The stakes extend beyond housing numbers. West Oakland's story: from prosperous Victorian-era neighborhood to economically devastated corridor scarred by freeway construction: mirrors the experience of Black communities across urban America.[4] The Cypress Freeway, built in the 1950s through the heart of West Oakland's business district, accelerated the area's decline by physically severing neighborhoods and channeling economic activity elsewhere.[4] After the structure's collapse in the 1989 Loma Prieta earthquake, the land remained underutilized for decades, including the parcels surrounding the BART station.[1][4] Rebuilding these spaces isn't just construction project management: it's an exercise in correcting historic planning mistakes and restoring economic vitality to a community that deserves better.

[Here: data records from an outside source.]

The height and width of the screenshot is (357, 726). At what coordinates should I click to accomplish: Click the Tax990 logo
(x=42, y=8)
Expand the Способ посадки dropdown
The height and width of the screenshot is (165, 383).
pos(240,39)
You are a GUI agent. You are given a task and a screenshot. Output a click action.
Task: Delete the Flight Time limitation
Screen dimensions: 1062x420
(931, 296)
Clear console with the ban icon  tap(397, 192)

Why This Project Sat Dormant Since 2019
The Mandela Station development received full scope approval in 2019, but the project stalled for years despite community support and obvious need.[1] Understanding why reveals critical lessons about affordable housing development support and the challenges facing even well-designed transit-oriented projects.

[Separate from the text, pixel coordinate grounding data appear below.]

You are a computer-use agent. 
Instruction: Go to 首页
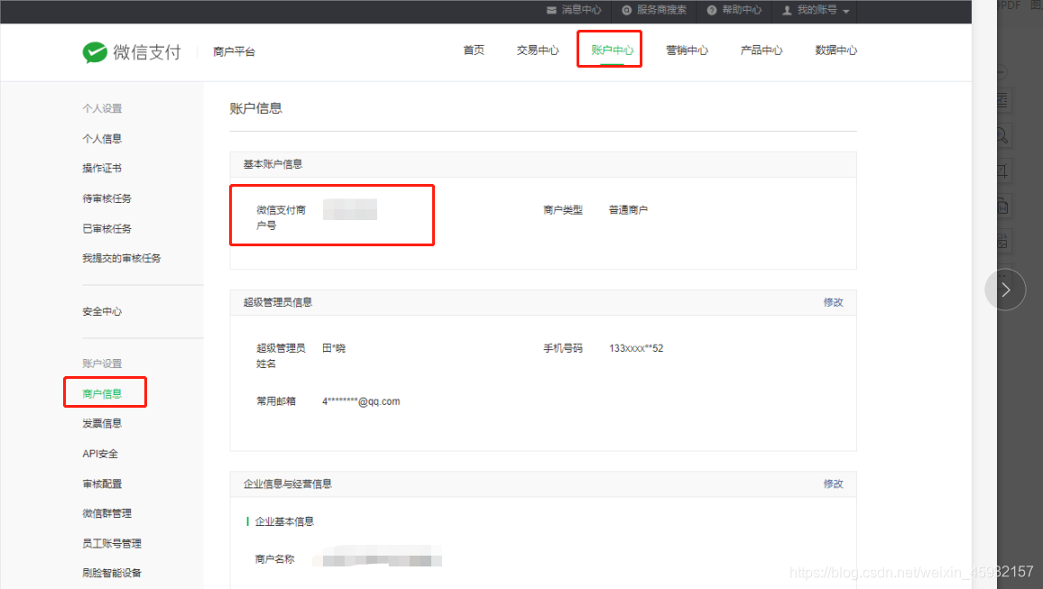pos(473,50)
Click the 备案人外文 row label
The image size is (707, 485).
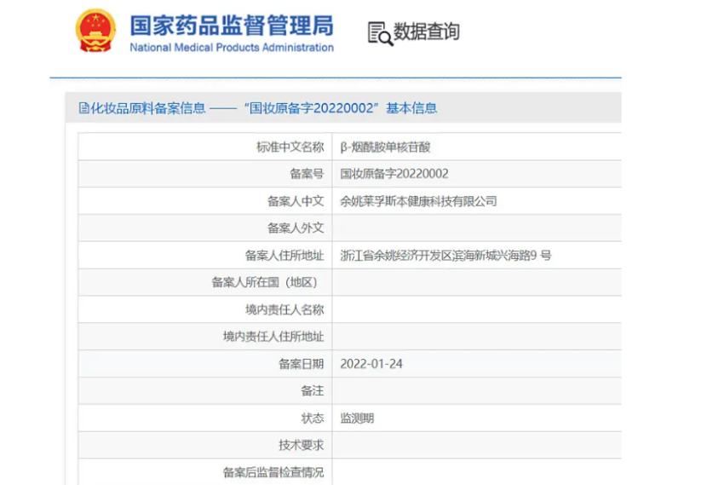295,228
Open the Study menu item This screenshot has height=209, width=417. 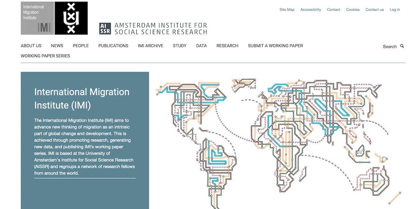click(180, 46)
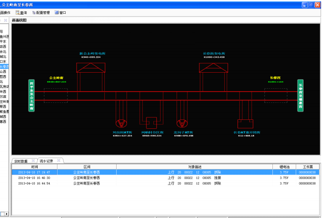322x218 pixels.
Task: Open the 窗口 menu
Action: point(60,13)
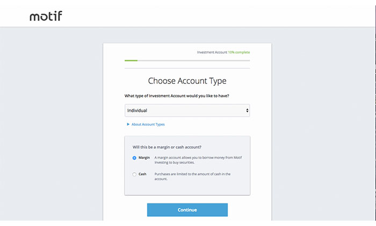Image resolution: width=376 pixels, height=226 pixels.
Task: Click the margin or cash account question
Action: 167,147
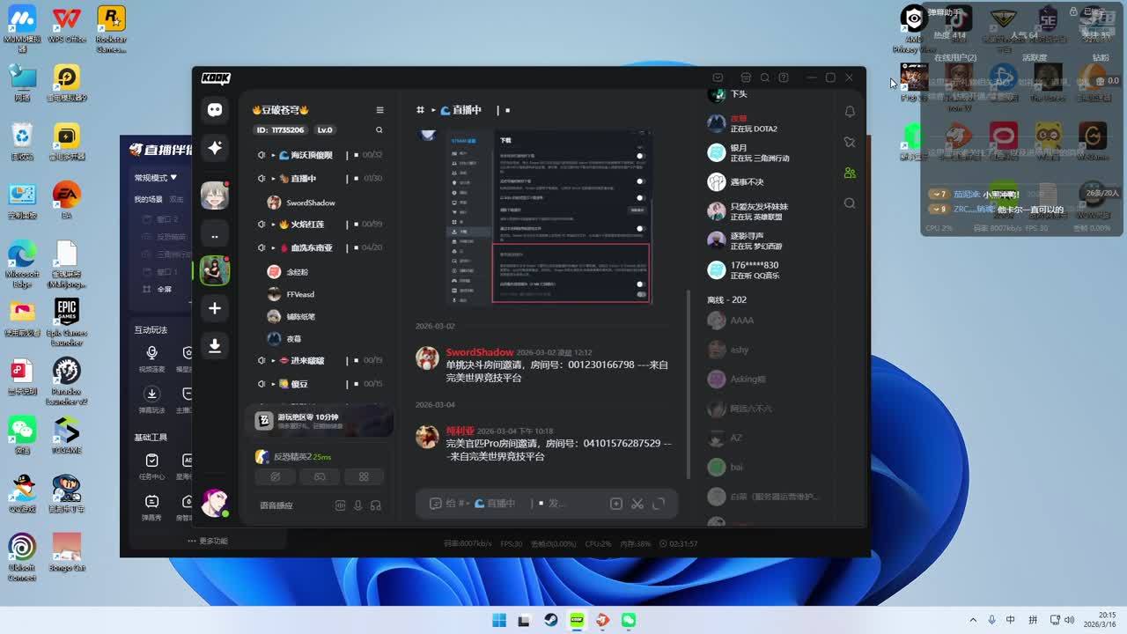Open pinned messages icon below the bell

pyautogui.click(x=849, y=142)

Financing complexity topped the list of obstacles. Mixed-income developments require layering multiple funding sources: market-rate construction loans, Low-Income Housing Tax Credits (LIHTC), state and local subsidies, and often federal grants: each with different timelines, compliance requirements, and approval processes.[5] The affordable housing component (T3, with 240 units) particularly required securing competitive state funding that took multiple application cycles to obtain.[2] MacFarlane Partners, the lead developer, has extensive experience with complex capital stacks, but even experienced teams face delays when coordinating public and private financing.[6]

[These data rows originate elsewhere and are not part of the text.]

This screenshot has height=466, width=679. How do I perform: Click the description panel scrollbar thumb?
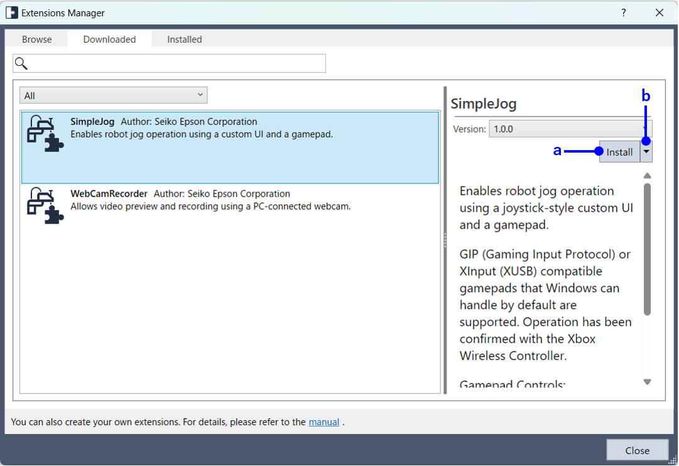click(x=647, y=248)
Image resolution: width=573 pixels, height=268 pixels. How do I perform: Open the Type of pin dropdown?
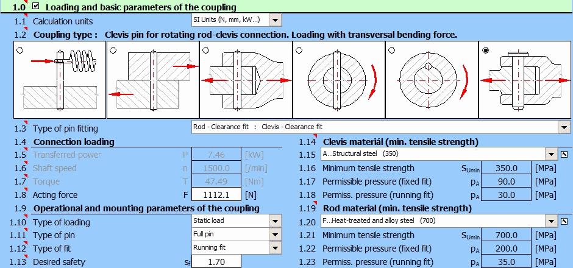pyautogui.click(x=275, y=235)
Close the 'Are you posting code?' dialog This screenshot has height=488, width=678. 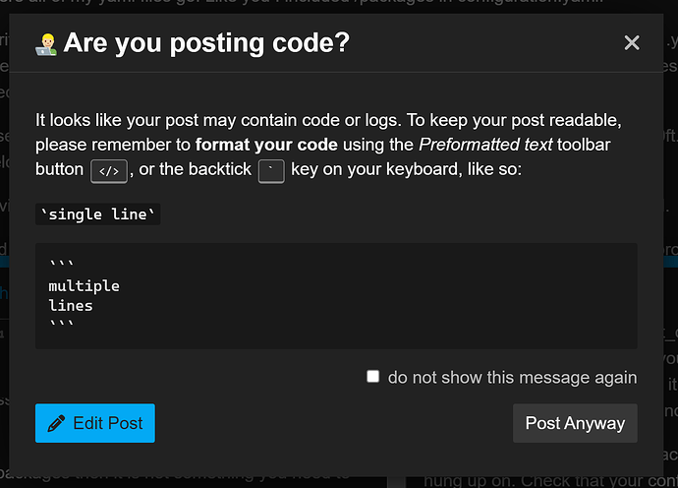pos(632,42)
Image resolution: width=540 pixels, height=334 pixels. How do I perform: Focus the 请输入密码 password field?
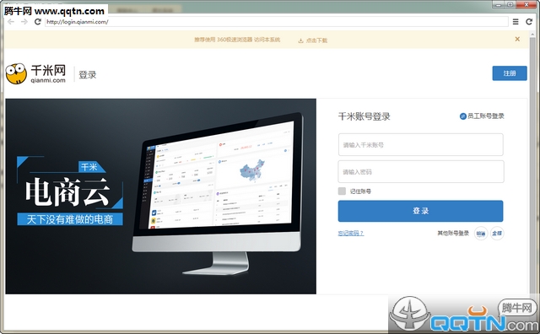(421, 171)
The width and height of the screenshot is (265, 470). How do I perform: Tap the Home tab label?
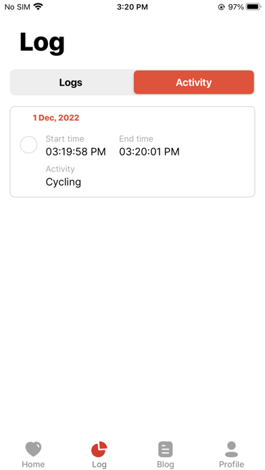click(33, 465)
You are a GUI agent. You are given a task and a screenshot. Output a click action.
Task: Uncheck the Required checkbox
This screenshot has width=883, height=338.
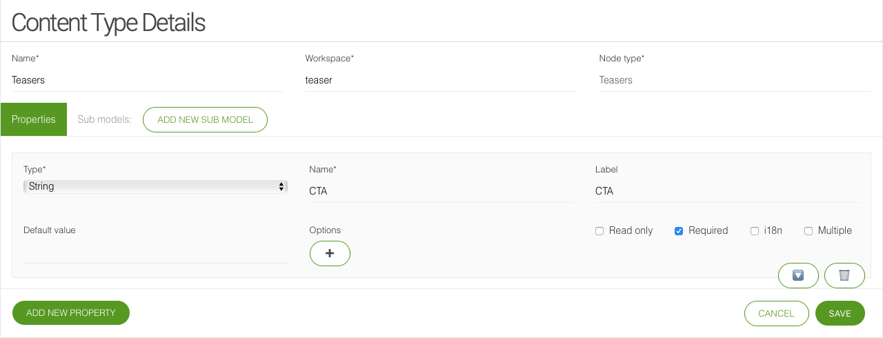coord(679,231)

Site contamination added another layer of complexity. The West Oakland BART parking lot sits on land with a century of industrial use, requiring environmental assessments and remediation before construction can begin.[1] The soil testing underway this week will determine the extent of contamination and remediation costs: a critical step that many transit-oriented developments face when building on former industrial sites near rail infrastructure.[7] These costs, often unpredictable until detailed testing occurs, can derail projects or require renegotiating financial agreements.
Political and bureaucratic hurdles compounded technical challenges. BART operates as a regional transit agency with governance structures spanning multiple counties, making decision-making slower than single-jurisdiction projects.[8] The pandemic disrupted planning timelines across the region, and shifting priorities at BART headquarters meant that TOD projects competed for staff attention with operational concerns like ridership recovery and safety improvements.[8]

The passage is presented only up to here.